DIRECTIONS: Nothing but the lines holding the string "each" should appear in the answer. Copy them from the entries.

Top of SOURCE DATA

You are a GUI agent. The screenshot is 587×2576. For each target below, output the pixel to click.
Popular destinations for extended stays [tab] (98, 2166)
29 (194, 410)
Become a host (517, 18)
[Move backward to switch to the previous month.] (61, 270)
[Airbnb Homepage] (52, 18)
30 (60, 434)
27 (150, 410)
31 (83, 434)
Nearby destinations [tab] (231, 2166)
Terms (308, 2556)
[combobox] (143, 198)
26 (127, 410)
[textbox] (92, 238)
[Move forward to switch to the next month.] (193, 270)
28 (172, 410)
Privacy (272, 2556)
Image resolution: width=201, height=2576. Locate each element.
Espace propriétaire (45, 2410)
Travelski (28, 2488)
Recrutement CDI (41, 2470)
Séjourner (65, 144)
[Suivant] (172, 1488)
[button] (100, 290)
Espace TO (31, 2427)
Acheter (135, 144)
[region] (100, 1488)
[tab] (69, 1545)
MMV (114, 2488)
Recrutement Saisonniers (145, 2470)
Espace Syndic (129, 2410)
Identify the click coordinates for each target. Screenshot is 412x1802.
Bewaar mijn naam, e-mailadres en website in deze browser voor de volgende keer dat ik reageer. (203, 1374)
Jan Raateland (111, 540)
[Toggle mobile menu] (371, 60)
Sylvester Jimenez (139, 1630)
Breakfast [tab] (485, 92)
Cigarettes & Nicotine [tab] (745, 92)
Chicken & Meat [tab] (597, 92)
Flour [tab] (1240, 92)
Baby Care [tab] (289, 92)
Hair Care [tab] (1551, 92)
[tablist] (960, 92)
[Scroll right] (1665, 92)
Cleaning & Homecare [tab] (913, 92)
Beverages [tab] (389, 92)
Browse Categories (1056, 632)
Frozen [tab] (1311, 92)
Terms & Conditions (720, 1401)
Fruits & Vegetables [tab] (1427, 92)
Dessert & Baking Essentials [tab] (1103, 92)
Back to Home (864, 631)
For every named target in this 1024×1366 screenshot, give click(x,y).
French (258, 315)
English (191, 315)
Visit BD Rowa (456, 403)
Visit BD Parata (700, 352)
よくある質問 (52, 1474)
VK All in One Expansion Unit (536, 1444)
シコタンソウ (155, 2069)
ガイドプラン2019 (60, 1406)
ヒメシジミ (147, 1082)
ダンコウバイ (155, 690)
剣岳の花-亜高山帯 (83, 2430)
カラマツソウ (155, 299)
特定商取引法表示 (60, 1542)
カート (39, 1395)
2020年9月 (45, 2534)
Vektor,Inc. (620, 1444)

Bottom of SOURCE DATA

RESULT:
You are a GUI agent. The screenshot is 587×2576. For each target below, output the pixel to click.
Image resolution: width=201, height=2576. Locate each element.
Identify the click coordinates for each target. Screenshot is 412x1802.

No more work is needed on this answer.